[Your assignment] Which lines of the records below contain the string "agent"? Report each of them.

▬▬▬

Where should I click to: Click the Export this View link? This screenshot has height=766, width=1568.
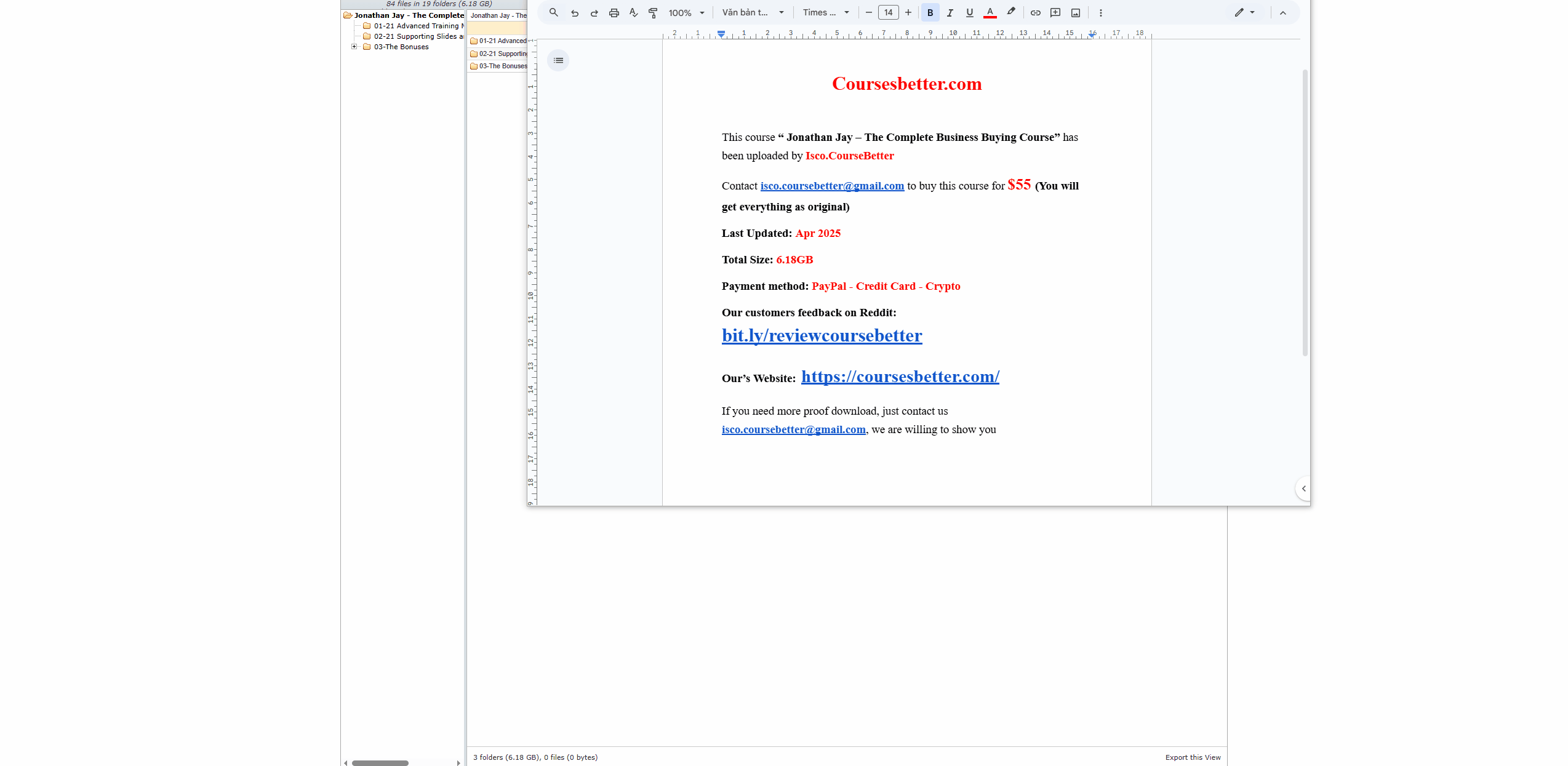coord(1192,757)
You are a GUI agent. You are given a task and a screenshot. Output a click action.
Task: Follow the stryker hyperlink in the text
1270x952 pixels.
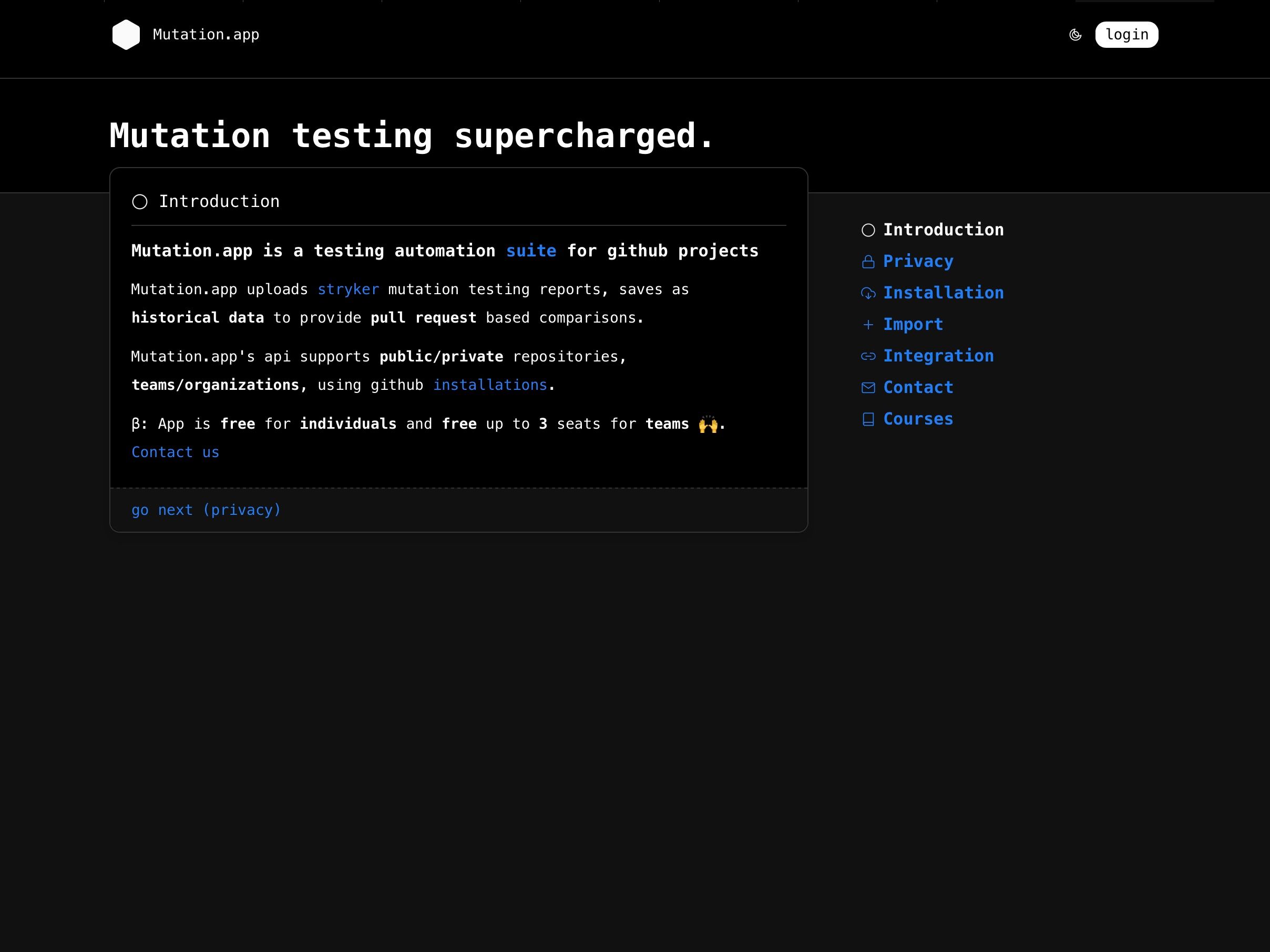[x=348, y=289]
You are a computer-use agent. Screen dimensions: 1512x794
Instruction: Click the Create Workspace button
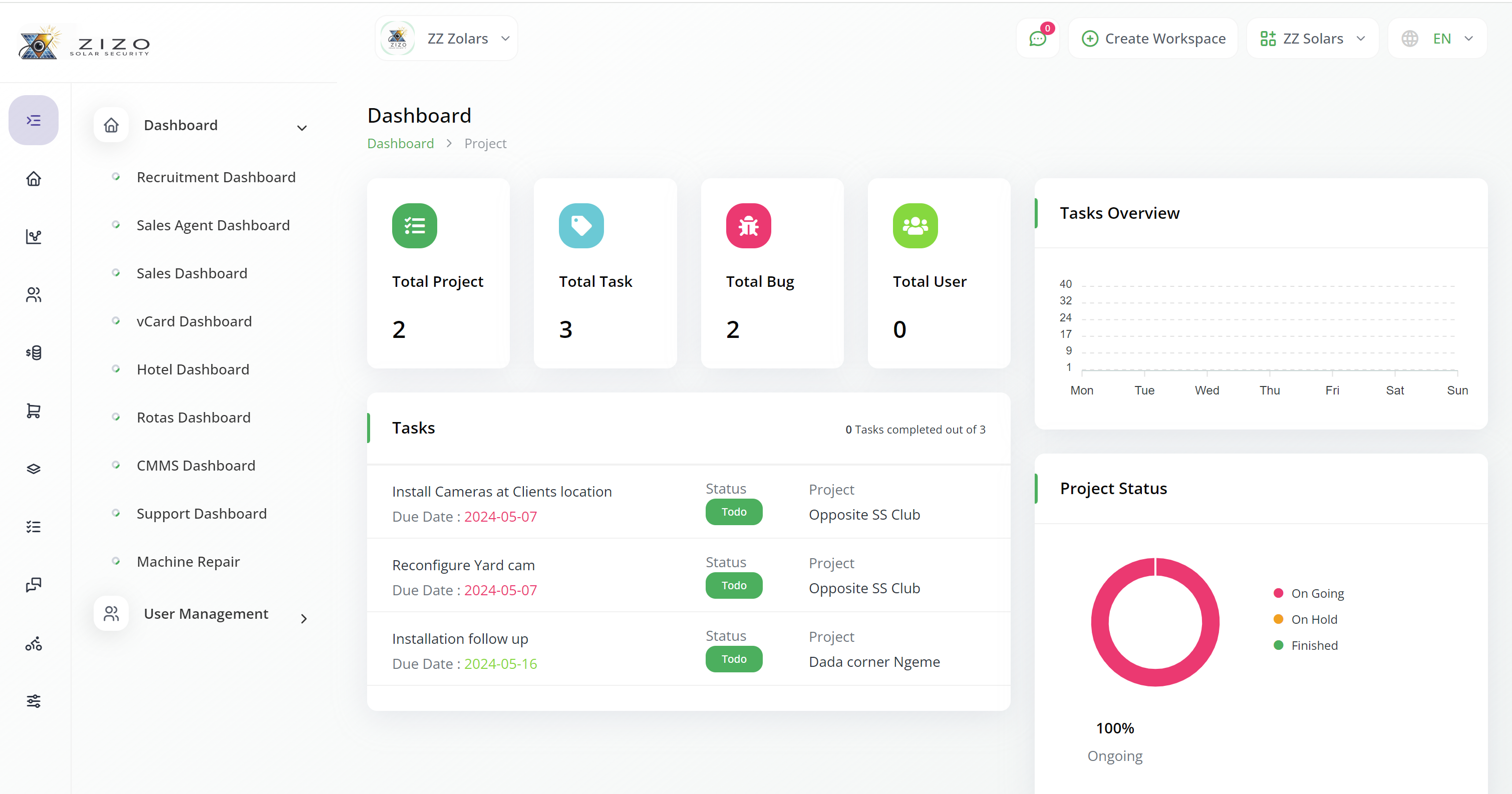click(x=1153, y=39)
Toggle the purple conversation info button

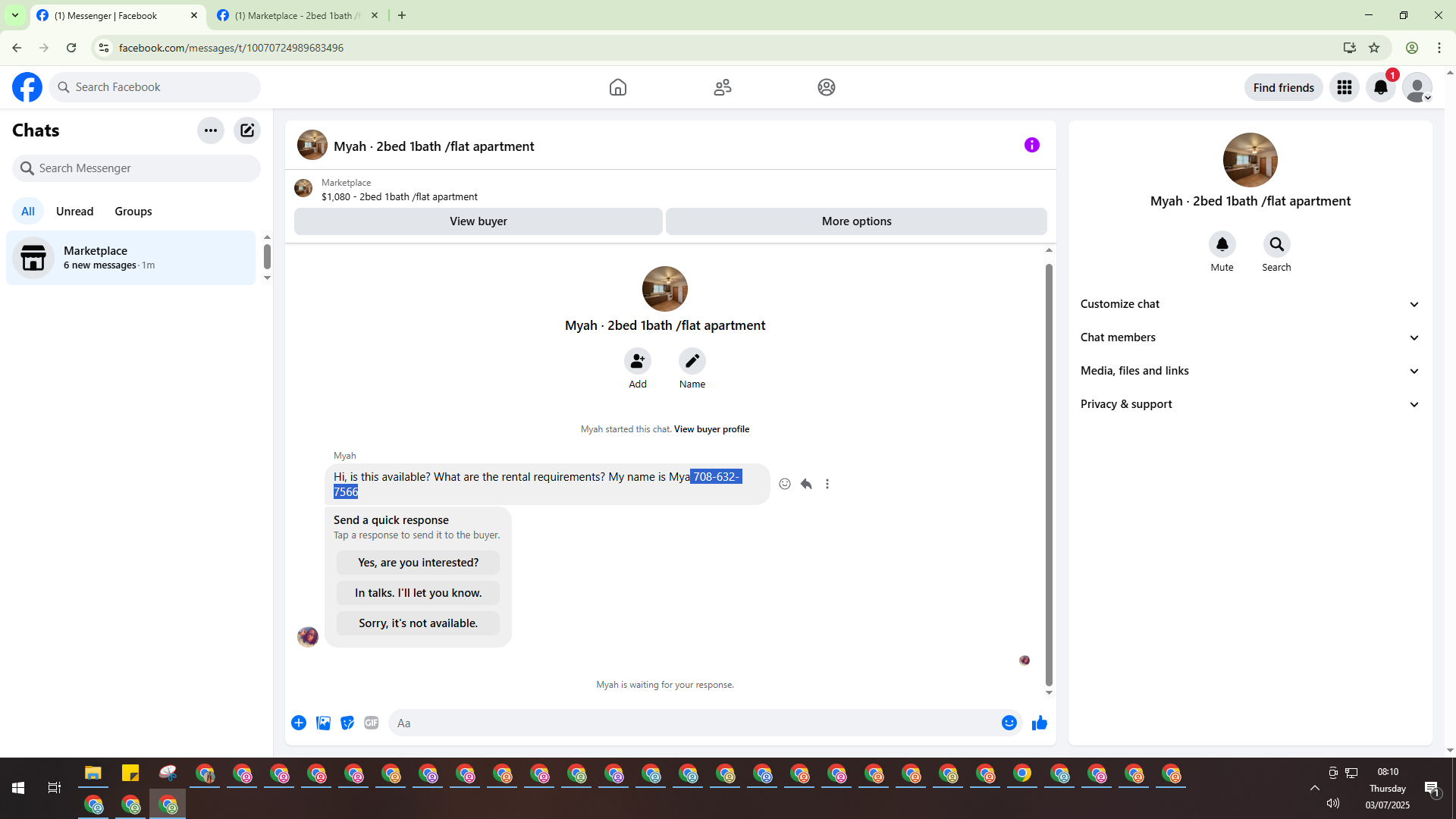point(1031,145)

▬▬▬

[Solution to this problem]
You are a GUI agent. You are given a task and a screenshot. Output a click action.
You are a computer-use agent. Screen dimensions: 1512x794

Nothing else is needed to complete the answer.